Closed pubpub-zz closed 1 year ago
I've removed the whitespace:this deals with line return
Whitespaces includes newlines. I just edited the description of the tag to make that explicit.
To me those space / newline issues look related as I think we touch similar parts of the code and the types of issues the users have is similar. Am I wrong with that?
the issue is coming from cm being modified at the "same time" as Tm:
q
1 0 0 1 2.125 0 cm
0 g
BT
/F3 8 Tf
1 0 0 -1 0 8.969 Tm
[ (Company:) ] TJ
ET
Q
q
1 0 0 1 83.125 0 cm
0 g
BT
/F1 8 Tf
1 0 0 -1 0 8.969 Tm
[ (AMERICAN EAGLE OUTFITTERS) ] TJ
ET
Q
q
1 0 0 1 2.125 13.85 cm
0 g
BT
/F3 8 Tf
1 0 0 -1 0 8.969 Tm
[ (Division / Dept:) ] TJ
ET
Q
q
1 0 0 1 83.125 13.85 cm
0 g
BT
/F1 8 Tf
1 0 0 -1 0 8.969 Tm
[ (50 / 170) ] TJ
ET
Q
in order to get the actual text position we need to compare tm.cm to tm_Prev.cm_prev (cm_prev is currently not saved)the big point is about the change merged from #2060 : we are passing tm_prev,but cm_matrix which is not consistent.
@yonglee7015, the PR is now OK if you want to testit
Yes,how can I test it?
https://github.com/py-pdf/pypdf/pull/2142 is the PR
git clone https://github.com/pubpub-zz/PyPDF2.git pypdf-pubpub
cd pypdf-pubpub
git checkout iss2138
pip install -e .
I think I should document this somewhere :thinking:
@MartinThoma does this trick works ?
pip install git+https://github.com/pubpub-zz/PyPDF2.git@iss2138
Yes!
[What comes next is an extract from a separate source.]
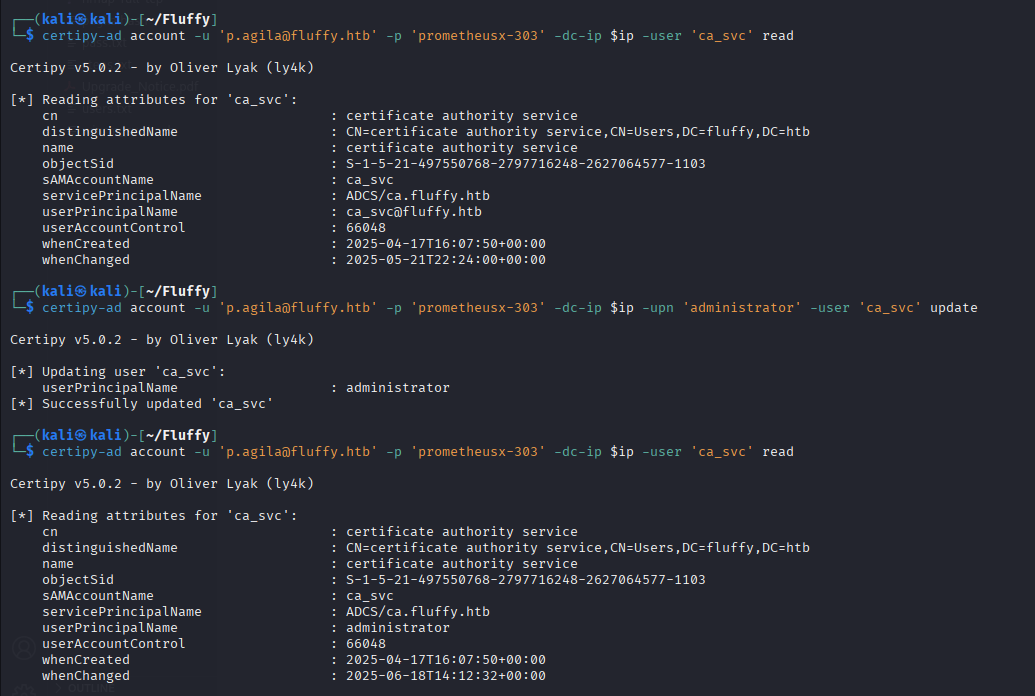Click the 'update' word in second command
Viewport: 1035px width, 696px height.
pos(953,308)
I completely forgot about that!
By the way: Could you please rename it from PyPDF2 to pypdf? It might be confusing to others if they see PyPDF2.
oups. used to not know how to do it
@yonglee7015
the instructions shoud be now be:
pip install git+https://github.com/pubpub-zz/pypdf.git@iss2138
Thanks 😊I will test it
HI @pubpub-zz Yes, it works. Thanks for your help.
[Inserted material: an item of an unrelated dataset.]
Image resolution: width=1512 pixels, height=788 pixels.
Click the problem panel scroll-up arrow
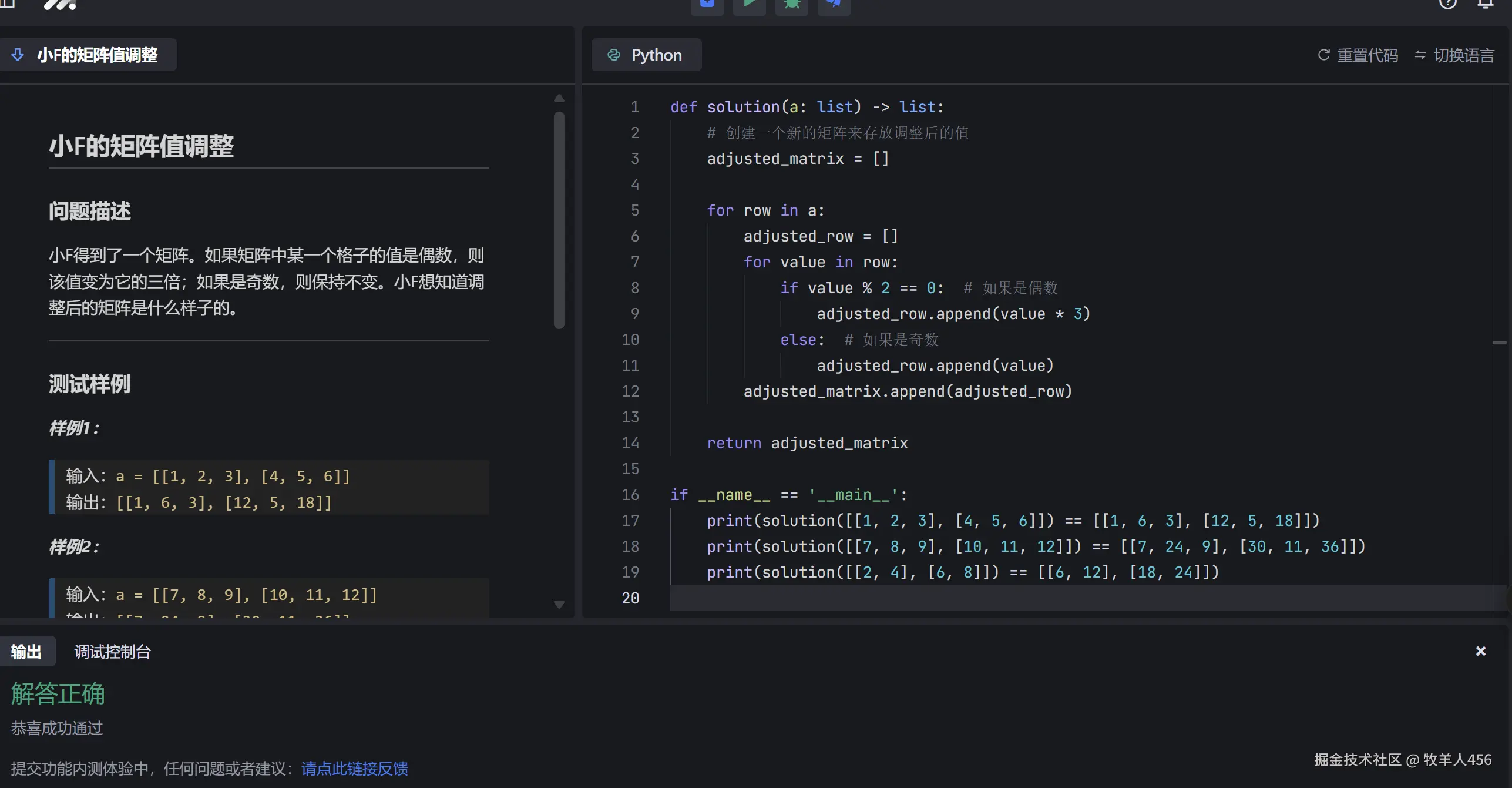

Can you also test this pdf file? the page 3. You will find the order of extracted text is not correct.
1,the first line of text in pdf goes to the last line in the output text.
2, the order of text in table is not correct
Can you fixed this?
I try another library tika-python, their text in table order is correct. but the first line also goes to the last line in the output text as yours.
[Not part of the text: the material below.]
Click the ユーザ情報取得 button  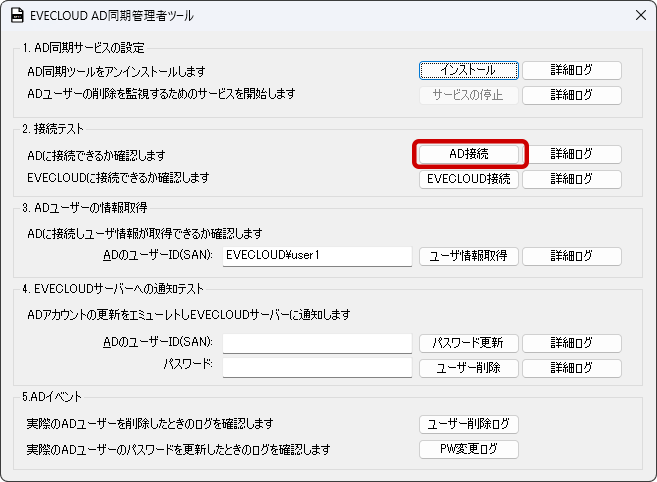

You have reached the limit of pypdf current implementation: a) strings are extracted in the order they have been "inserted" inside the document. when you print a document they are printed top from bottom, but in a pdf its more likely like a 2D plotter which can draw top left then bottom right before reaching the middle. extract_text get the text in the order they are plotted so the order is not garanted. It is far much more difficult in your case as you are working on documents.
Sorry there is no solution for the moment with pypdf.😞
Oh,no. It's so pity. Thank you.
I have not tested it, but shouldn't a visitor be able to fix the order on the user side in this case? https://pypdf.readthedocs.io/en/latest/user/extract-text.html#using-a-visitor
It is more complex: you need to know if there is some columns what are the coordinates... Maybe ai could help...
PDF file: https://github.com/py-pdf/pypdf/files/12483807/AEO.1172.pdf
Can you also test the page.extract_text() function? It seems always combine sentences in multiline without space. the first page in my attached file.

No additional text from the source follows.